01 - Combine flour, sugar, salt, and yeast in a bowl. Add lukewarm milk, melted butter, and egg; mix until soft dough forms. Knead for 5 minutes until smooth. Shape into a rectangle, cover, and chill for 30 minutes.
02 - Roll cold butter between parchment paper into a 6x6 inch square. Chill until firm.
03 - Roll chilled dough to a 12x6 inch rectangle. Place butter block in center, fold dough over both sides and seal edges.
04 - Roll dough out to 18x8 inch rectangle. Fold into thirds, chill for 30 minutes. Repeat rolling and folding two more times with 30-minute chilling periods. Chill final dough for 1 hour.
05 - Beat softened butter, brown sugar, and granulated sugar until creamy. Add egg yolk and vanilla extract; mix well. Incorporate flour, baking soda, and salt until combined.
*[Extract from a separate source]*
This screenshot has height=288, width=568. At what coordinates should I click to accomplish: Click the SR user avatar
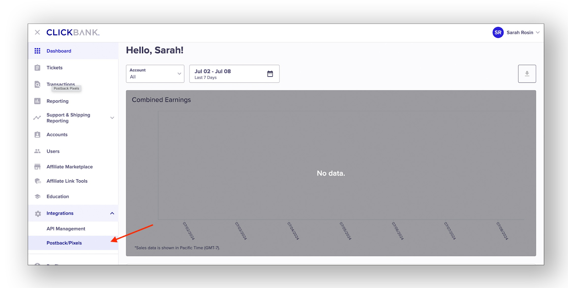pyautogui.click(x=498, y=32)
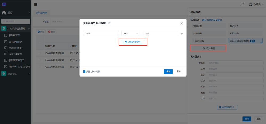Open the 等于 operator dropdown

pos(131,34)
Fold in chocolate chips. Cover and chill while dough rests.
06 - Roll laminated dough into 12x10 inch rectangle, approximately 1/4 inch thick. Spread cookie dough evenly over surface, leaving a 3/8 inch border. Roll tightly from the long side. Slice into 8 equal rounds.
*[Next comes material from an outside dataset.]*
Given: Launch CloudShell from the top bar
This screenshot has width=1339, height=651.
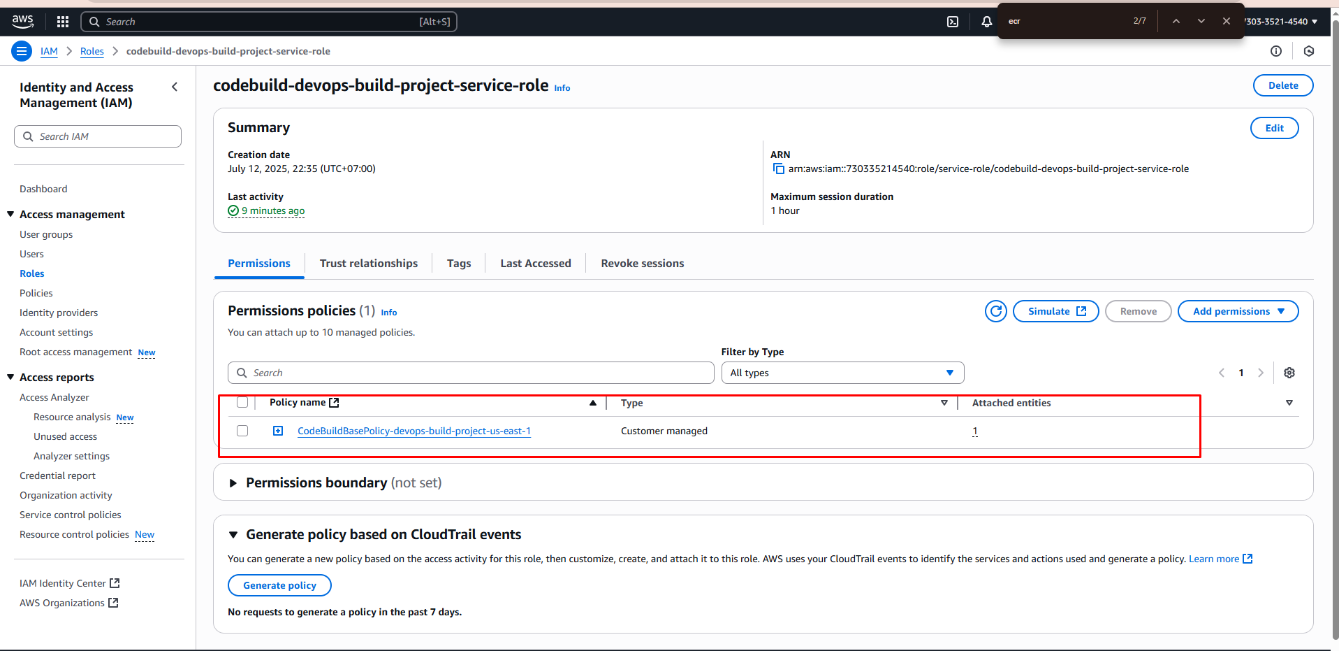Looking at the screenshot, I should click(953, 22).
07 - Place rounds on parchment-lined baking sheet. Cover lightly and proof at room temperature for 1 hour until slightly puffed.
08 - Preheat oven to 375°F (190°C). Bake crookies for 18 to 20 minutes or until golden and cooked through. Cool on wire rack before serving.

# Expert Tips:

01 -
  • That first crack through the golden pastry, then the gooey chocolate center—it's texture theater on a plate.
  • You get to laminate butter like a professional baker, and somehow your kitchen smells like a French patisserie for the rest of the day.
  • They're impressive enough to share but so good you might keep the first batch to yourself.
02 -
  • Temperature control is everything—if your butter gets too warm during lamination, it'll meld into the dough and you'll lose those beautiful flaky layers, so work quickly and chill often.
  • Don't overwork the cookie dough when mixing; fold gently once you add the flour, or you'll toughen the crumb and lose that tender crunch.
  • Your oven temperature matters more than you'd think; use an oven thermometer if you have one, because underbaking leaves a gummy center while overbaking dries everything out.
03 -
  • Keep your hands and work surface cool when laminating; if things start feeling warm or sticky, take a break and pop the dough back in the fridge for ten minutes.
  • Slice with a sharp, hot knife for clean cuts—dip the blade in hot water, wipe it dry, and slice with one smooth motion instead of sawing back and forth.